* [Action item] Scan the entries that follow and work out how many lines contain "will". Give the number and nothing else.

(Collected data entries)
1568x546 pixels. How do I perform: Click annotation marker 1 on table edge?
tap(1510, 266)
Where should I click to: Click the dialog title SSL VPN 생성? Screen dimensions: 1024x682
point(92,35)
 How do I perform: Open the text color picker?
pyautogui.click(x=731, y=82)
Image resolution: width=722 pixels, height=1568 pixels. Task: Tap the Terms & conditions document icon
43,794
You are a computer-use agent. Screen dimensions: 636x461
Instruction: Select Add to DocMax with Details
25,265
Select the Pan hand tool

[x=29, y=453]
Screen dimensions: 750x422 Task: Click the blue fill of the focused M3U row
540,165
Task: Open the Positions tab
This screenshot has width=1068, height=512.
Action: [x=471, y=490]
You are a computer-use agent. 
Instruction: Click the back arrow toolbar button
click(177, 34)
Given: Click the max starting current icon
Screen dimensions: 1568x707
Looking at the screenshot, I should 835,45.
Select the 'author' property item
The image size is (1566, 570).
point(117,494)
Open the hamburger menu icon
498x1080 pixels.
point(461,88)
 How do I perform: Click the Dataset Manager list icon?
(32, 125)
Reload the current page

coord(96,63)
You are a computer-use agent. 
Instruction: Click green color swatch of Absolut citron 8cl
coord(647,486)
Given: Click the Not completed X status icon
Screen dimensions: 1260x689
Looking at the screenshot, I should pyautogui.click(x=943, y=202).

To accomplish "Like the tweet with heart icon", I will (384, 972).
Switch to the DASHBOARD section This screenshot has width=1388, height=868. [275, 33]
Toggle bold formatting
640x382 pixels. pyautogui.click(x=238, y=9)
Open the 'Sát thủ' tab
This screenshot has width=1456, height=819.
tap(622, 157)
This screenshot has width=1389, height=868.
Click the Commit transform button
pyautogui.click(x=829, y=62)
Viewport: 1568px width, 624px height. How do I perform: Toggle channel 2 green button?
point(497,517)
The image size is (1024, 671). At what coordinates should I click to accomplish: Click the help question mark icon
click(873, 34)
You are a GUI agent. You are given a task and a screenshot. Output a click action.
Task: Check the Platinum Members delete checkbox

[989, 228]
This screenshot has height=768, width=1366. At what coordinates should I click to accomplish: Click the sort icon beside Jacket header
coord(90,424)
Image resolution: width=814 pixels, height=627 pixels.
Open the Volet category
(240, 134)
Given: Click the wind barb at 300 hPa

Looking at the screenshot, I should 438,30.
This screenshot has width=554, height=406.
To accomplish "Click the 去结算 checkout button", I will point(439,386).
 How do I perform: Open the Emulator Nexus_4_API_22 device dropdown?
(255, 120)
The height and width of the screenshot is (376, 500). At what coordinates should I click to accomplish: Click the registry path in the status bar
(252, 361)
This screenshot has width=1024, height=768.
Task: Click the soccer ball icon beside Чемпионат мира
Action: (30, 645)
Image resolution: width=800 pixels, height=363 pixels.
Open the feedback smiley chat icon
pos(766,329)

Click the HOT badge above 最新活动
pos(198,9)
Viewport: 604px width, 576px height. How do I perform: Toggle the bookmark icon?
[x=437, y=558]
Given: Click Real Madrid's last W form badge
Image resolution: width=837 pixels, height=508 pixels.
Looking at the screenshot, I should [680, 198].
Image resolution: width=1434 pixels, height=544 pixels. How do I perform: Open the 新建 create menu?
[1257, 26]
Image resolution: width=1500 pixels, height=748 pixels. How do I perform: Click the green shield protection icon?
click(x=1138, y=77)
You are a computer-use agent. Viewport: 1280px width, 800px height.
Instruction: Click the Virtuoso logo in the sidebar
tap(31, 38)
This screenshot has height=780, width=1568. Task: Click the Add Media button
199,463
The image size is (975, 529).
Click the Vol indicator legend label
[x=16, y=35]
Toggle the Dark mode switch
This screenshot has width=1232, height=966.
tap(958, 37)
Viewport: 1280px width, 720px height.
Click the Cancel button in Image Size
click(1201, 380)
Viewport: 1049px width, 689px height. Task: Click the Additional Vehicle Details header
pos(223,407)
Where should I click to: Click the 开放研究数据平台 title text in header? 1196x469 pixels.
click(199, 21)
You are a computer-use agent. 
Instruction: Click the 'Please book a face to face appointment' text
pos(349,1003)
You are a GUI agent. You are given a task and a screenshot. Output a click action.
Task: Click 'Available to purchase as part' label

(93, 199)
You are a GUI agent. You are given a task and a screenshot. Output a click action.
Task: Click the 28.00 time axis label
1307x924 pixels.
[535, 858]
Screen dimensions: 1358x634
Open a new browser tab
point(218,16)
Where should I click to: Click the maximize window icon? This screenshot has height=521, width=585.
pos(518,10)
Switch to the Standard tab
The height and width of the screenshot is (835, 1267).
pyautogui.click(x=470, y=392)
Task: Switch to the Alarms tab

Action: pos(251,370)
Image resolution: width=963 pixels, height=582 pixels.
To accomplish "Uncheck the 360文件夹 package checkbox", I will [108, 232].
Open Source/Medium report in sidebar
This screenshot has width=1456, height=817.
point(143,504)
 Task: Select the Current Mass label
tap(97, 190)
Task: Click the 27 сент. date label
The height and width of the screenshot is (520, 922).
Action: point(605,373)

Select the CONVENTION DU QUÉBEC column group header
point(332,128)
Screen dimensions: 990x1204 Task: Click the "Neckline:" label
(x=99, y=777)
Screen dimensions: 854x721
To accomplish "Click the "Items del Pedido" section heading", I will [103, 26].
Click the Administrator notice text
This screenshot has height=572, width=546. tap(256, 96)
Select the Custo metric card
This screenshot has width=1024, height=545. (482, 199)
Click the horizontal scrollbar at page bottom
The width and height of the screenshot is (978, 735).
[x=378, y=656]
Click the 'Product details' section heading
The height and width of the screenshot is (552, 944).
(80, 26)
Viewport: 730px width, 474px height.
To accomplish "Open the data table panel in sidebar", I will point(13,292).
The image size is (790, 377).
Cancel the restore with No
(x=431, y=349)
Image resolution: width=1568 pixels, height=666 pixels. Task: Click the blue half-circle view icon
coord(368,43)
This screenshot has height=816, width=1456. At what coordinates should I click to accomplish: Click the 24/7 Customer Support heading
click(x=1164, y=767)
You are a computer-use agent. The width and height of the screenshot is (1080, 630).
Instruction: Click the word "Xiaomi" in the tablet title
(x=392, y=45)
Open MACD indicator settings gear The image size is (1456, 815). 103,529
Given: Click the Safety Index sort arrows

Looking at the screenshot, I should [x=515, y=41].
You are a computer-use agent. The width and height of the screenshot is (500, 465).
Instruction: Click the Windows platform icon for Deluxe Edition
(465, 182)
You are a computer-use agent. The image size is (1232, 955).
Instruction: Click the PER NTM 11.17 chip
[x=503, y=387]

* [Task answer] 5